La délectation morose ou contemplative consiste simplement à se complaire dans une action mauvaise que l’imagination nous représente comme réelle, mais sans désir de l’accomplir ; par exemple, lorsqu’on s’imagine qu’on se livre à la fornication, et que, sans chercher à accomplir cet acte, on se complaît, d’un libre consentement, dans l’idée qu’on s’en est faite.

Ce n’est pas la durée de cette disposition de l’esprit qui a fait donner à la délectation dont nous parlons le nom de morose, puisqu’un seul instant suffit pour l’accomplissement d’un péché intérieur, mais bien la persistance dans cette délectation après qu’on s’est aperçu qu’on était en état de péché.

Il est certain, d’après ce qui vient d’être dit :

1o Que le désir d’une chose mauvaise est un péché de la même nature et de la même espèce que la chose désirée, parce que le siége du péché est dans la volonté ; or, la volonté est complète, lorsqu’il y a vrai désir d’arriver à une chose mauvaise.

Il suit de là que ce péché se qualifie par son objet. Les qualités et les particularités de l’objet désiré changeant l’espèce du péché ou augmentant sa gravité sans en changer l’espèce, on doit les déclarer en confession ; celui, par exemple, qui a porté ses désirs sur une parente par consanguinité ou par alliance, doit déclarer cette circonstance, de même que le degré de consanguinité ou d’alliance, aurait-il seulement désiré l’acte charnel faisant, dans son esprit, abstraction de tout lien de consanguinité ou d’alliance, car la malice de l’inceste est inséparable de l’objet, même en faisant abstraction de ce dernier ; il en serait autrement si on ignorait complètement cette circonstance.

Il ne suffit donc pas que le pénitent dise, d’une manière générale, qu’il a eu de mauvais désirs ou qu’il a désiré commettre des actes impurs ; il doit spécifier l’objet de ses désirs : l’union charnelle, ou seulement des attouchements ou des regards, avec une personne en général et de quel sexe, ou avec une personne déterminée, libre ou liée par un engagement quelconque, etc.

2o Il n’est pas moins certain que le fait d’arrêter sa pensée sur un acte de luxure passé, de s’y complaire librement, peut être assimilé, comme malice, à l’acte lui-même : car la volonté embrasse l’objet tout entier revêtu de toutes ses particularités ; elle revêt donc de nouveau toute sa malice.

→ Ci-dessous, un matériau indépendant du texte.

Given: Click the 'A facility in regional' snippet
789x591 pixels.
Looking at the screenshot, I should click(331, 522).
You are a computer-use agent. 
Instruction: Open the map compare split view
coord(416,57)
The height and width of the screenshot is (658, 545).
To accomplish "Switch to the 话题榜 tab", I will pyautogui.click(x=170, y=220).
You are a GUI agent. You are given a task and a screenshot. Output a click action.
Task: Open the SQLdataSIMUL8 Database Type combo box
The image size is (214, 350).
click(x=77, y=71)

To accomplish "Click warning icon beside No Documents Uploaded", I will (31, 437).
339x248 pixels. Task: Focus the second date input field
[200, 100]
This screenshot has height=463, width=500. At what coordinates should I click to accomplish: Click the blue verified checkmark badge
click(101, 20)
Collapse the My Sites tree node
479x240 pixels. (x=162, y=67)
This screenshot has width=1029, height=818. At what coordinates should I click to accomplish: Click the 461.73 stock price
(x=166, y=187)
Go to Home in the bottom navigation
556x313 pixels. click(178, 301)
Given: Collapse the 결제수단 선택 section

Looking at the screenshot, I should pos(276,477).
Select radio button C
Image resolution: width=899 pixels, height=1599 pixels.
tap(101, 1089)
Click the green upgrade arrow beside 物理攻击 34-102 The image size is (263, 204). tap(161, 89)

Il en est évidemment de même lorsqu’on regrette de ne pas avoir fait le mal dans une occasion passée.

3o Il est encore certain que la libre délectation de l’esprit, dans un objet vénérien que l’imagination nous montre comme présent, constitue un péché mortel ; car, dans l’hypothèse, l’objet lui-même est mortellement mauvais ; or, celui qui donne son libre consentement à une chose mauvaise, par exemple à la fornication à laquelle il suppose se livrer, fait une action contraire à la loi de Dieu.

On lit dans le Livre de sagesse, 1. 3 : Les mauvaises pensées nous éloignent de Dieu ; et dans Les Proverbes, 4. 23 : Mets tous tes soins à conserver ton cœur.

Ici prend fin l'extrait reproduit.